The standard talks about mutable members in many places. I quote below three parts of the standard explaining that you can modify only the mutable members of a const object. Otherwise it is Undefined Behaviour.

3.9.3 CV-qualifiers [basic.type.qualifier]

A const object is an object of type const T or a non-mutable subobject of such an object.

[...]

7.1.1 Storage class specifiers [dcl.stc]

The mutable specifier on a class data member nullifies a const specifier applied to the containing class object and permits modification of the mutable class member even though the rest of the object is const.

[...]

7.1.6.1 The cv-qualifiers [dcl.type.cv]

Except that any class member declared mutable (7.1.1) can be modified, any attempt to modify a const object during its lifetime (3.8) results in undefined behavior.

---

Is it possible to store parts of a struct in readonly memory and other parts on non-readonly memory and respect C++ standard memory layout?
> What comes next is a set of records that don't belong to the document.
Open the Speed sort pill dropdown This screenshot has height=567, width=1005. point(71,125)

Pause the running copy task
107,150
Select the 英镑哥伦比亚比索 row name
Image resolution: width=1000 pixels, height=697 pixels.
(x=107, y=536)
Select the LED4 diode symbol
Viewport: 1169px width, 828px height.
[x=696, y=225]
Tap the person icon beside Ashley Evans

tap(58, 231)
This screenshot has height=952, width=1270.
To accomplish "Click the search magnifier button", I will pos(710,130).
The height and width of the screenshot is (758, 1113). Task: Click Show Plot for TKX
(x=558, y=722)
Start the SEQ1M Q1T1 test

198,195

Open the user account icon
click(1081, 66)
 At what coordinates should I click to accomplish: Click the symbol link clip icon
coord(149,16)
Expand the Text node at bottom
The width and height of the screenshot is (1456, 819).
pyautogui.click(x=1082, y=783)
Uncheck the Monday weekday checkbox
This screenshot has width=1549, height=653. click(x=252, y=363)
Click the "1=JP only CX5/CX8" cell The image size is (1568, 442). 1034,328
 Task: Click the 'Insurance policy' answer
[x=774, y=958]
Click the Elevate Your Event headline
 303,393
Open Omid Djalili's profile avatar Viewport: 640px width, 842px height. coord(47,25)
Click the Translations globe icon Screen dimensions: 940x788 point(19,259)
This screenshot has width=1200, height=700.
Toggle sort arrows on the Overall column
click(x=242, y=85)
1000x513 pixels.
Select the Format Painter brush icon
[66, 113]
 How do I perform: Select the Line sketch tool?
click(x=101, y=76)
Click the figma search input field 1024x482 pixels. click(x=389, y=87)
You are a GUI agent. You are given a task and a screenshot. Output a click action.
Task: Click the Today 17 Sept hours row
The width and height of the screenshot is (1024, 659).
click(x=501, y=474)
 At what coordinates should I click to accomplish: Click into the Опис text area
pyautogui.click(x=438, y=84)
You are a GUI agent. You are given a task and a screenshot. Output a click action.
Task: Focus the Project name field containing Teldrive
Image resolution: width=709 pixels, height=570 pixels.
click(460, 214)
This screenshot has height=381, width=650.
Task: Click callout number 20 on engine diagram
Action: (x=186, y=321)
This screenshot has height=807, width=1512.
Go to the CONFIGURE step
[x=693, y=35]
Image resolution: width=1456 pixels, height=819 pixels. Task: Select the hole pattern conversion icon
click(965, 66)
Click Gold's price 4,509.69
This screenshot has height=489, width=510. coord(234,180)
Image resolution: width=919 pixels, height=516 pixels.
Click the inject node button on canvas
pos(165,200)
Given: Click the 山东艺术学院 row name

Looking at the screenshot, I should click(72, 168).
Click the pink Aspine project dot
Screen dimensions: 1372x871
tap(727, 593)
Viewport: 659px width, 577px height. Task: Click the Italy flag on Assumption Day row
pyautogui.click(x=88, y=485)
No, it is impossible to store a parts of a struct (or class) in a different memory area than the rest of the object.

Answer 2

To explain why the compiler has to do "all or nothing" when it comes to where to store the struct: In most processors, memory pages are 4KB (a few has 8KB pages). That is the granularity of "read only" vs "read/write" memory blocks. So you can't have one 4-byte integer in read-only memory, and then the next 4 byte integer in read-write memory (unless they are exactly straddling a 4KB memory boundary - but that would definitely make for quite wasteful use of memory if you have an array of 3000 of them, taking up 12MB).

Note that this is not an "optimisation". Read-only memory is not faster than read-write memory. It's a protection against users being silly with const and writing to the data they shouldn't write to.

Also if you add a constructor that "does something" to your struct, it will most likely store the struct in read-write memory, because it's quite tricky for the compiler to generate code to switch read-only on and off at runtime.

Answer 3

The keyword "const" is more a label for the programmer team like "private" and "public" not a compiler directive or compiler hint. A compiler can use it for optimization but don't need to. The compiler have only to control the abuse and prevent it. So the behavior you see is totally ok. And no, it is impossible that parts of one struct instance or class instance exist in different memory areas (do not count mapping in). Because that decision would impact the use of the struct and has to be allowed by the programmer.